You know, and I think that I think we're going to have some challenges ahead of us
because we've expanded to three locations,
but we've almost created a Bermuda triangle of sorts.
The way that we secured the locations, the facilities,
it's efficient.
It's like lean manufacturing of, you know, in between the factories.
You know, the way you can get from, you know, one point to the next to,
maximize your time but you know the labs facility is awesome and what are we fulfilling 500 to
a thousand packages a day out of there we're fulfilling yeah all leaned out from a shipping
perspective yeah and in the next facility which will be moving into what next week next week
you want to hang out and move some of those machines with us I wish are good actually bad ass we're all the
the shoe manufacturing machinery will be going and the screen printing and some raw goods
materials.
So 22,000 square feet there, 17,000 square feet in labs.
And of course, we're chewed up 21,000 square feet currently.
So growing quickly.
And yeah, leadership has been essential and decentralized command essential in that growth
and impossible without it.
And seeing your, and I noticed this from early, you know, I'd come up and someone to pull me
aside and say, hey, you know, in chapter four you're talking about.
this, you know, and they'd ask me questions. Yeah. And I'd just be, it was such a great sign
because when people don't recognize how important their job is and how important they are as a
leader, that's not, that's just, it's just not going to work. But when someone realizes that they're
having a huge impact with every part of their department and that their leadership is the most
important thing in that department, when they realize that and they start taking ownership of it,
that has an impact. And that's what,
It was good for it.
And I saw that early on.
I saw that early on.
You know, we did like a little, a little session.
And, but people were asking me questions during the session, but afterwards, you know,
people coming up, hey, I wanted, didn't want to ask this in front of everyone, but what do you think about this?
How should I handle that?
And so the people are aware.
And that's, I think that's one of the things that has made, I'm not saying there's not growing pains.
Because, I mean, of course, there's growing pains.
But most of the growing pains are, are like, almost like physical growing pains.
You know, like when your son grows four inches in six months and he says, you know, hey, my knees kind of hurt.
Yeah.
That's just a physical.
Yes, it's going to hurt.
You're growing.
Sorry, dude.
But as far as, you know, the psychological trauma of all the, you know, brain damage about this and that.
The other thing is very limited right now, which is amazing to see.
Yeah, it is.
And we're talking about people who weren't leaders prior to origin.
Mm-hmm.
You know, nobody had a leadership position.
Nobody had a management position, you know, and the leaders that we've built, they're not entitled to it.
You know, it's weird because you got people who go through, let's say they go to college to be, you know, business management or leadership or whatever.
There's so much potential in people who just want to work and be part of something.
They find so much motivation in that.
I would rather have someone, and when I do like job interviews, I say, hey, like one of the first questions, are you looking for a job? Are you looking for a career? And that's kind of a loaded question. When I hear, I'm looking for a career. Okay, we're going to dig deeper into this conversation now. I'd rather take someone who's looking for a career that has no leadership skills and give them the opportunity. Because I know long term, they're going to be an incredible asset to the company.
That's the same theory that we have with EF Overwatch, with hiring vets, with bringing vet
in.

*SOURCE EXCERPT*.
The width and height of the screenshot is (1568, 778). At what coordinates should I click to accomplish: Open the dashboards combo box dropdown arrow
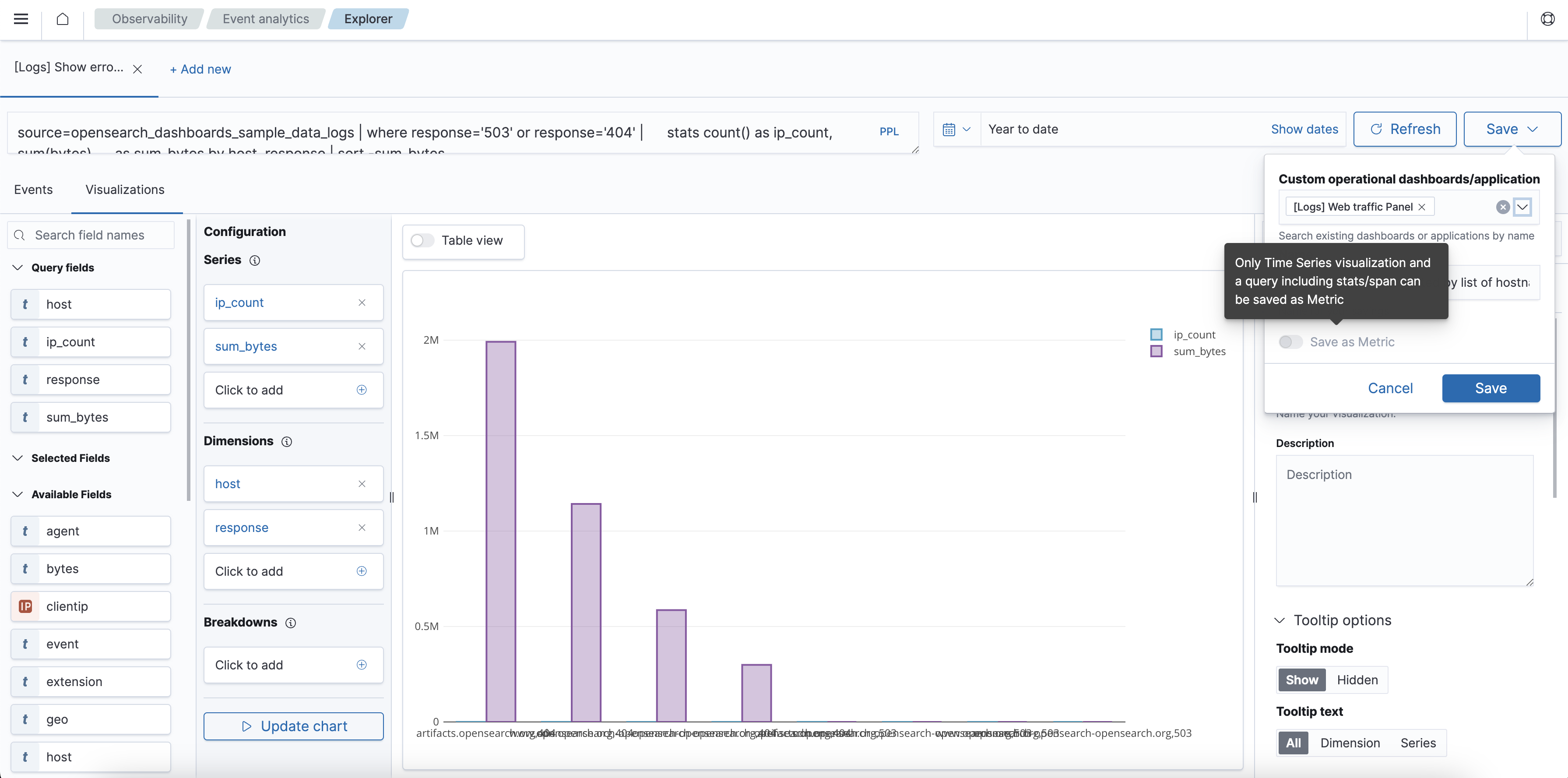pos(1522,207)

*THE TASKS*.
1. Extract, word for word, everything in the leadership transcript from "And I saw that" down to "not growing pains.".
2. Continue the transcript on company growth and leadership from the point where it stops.

*RESULTS*.
1.
And I saw that early on.
I saw that early on.
You know, we did like a little, a little session.
And, but people were asking me questions during the session, but afterwards, you know,
people coming up, hey, I wanted, didn't want to ask this in front of everyone, but what do you think about this?
How should I handle that?
And so the people are aware.
And that's, I think that's one of the things that has made, I'm not saying there's not growing pains.

2.
Look, a veteran might not have worked in whatever industry you're in, but that person is hungry.
They got leadership skills.
They got discipline.
And especially the group that we got.
They study and train in extreme ownership and the principals.
So they know how to lead.
And we're getting the feedback that we're getting is phenomenal because people hire somebody
and they go, you know, they feel like they're taking a little bit of a risk because the person
it's you know it's this person that was in the in the army for 21 years or this person who's been
in the whatever industry the the the the gas oil industry for 21 years and you think well we should
probably just hire the guy that kind of has experience and we're finding over and over and over
again that guess what you take that person that's really hungry that has good leadership skills
they step into that role they learn the this industry specific stuff and they and they rock and
And I tell I tell kids this all the time not not kids but you know college kids
college graduates college graduates if you're that person that will work hard you can
there's so many companies because I work with so many companies they there's a drought
of people no one's like hey yep we got all the good I've never I have never been to a company
where they said yep we got all the good people we need we don't need anyone else we don't
need any other good people I've never heard anyone say
anything close to that ever even companies where you know people are banging on the door to get in
big tech companies that have that have popcorn machines in the hallways and pinball I want to work
there right there's people banging on the door to get there you know what those big tech companies
say they say how do you think we could get better people that are willing to go hard so it's
exactly what you're saying if you look for someone if you look for somebody that has that hunger
and has that desire.
And then they actually have to have it.
Because believe me, there's people
that can interview great and say,
oh, yeah, I love to grind.
What's your biggest weakness?
My biggest weakness is sometimes I work too hard, right?
That person.
And then you show up and they're in the freaking twinkie stash.
So I'm not talking about that person.
Sometimes I get in the twinkie stash.
I know.
I saw you getting in the donut stash today.
Bro.
Are you okay?
I'm there and I'm good now.
You got like insulin spike.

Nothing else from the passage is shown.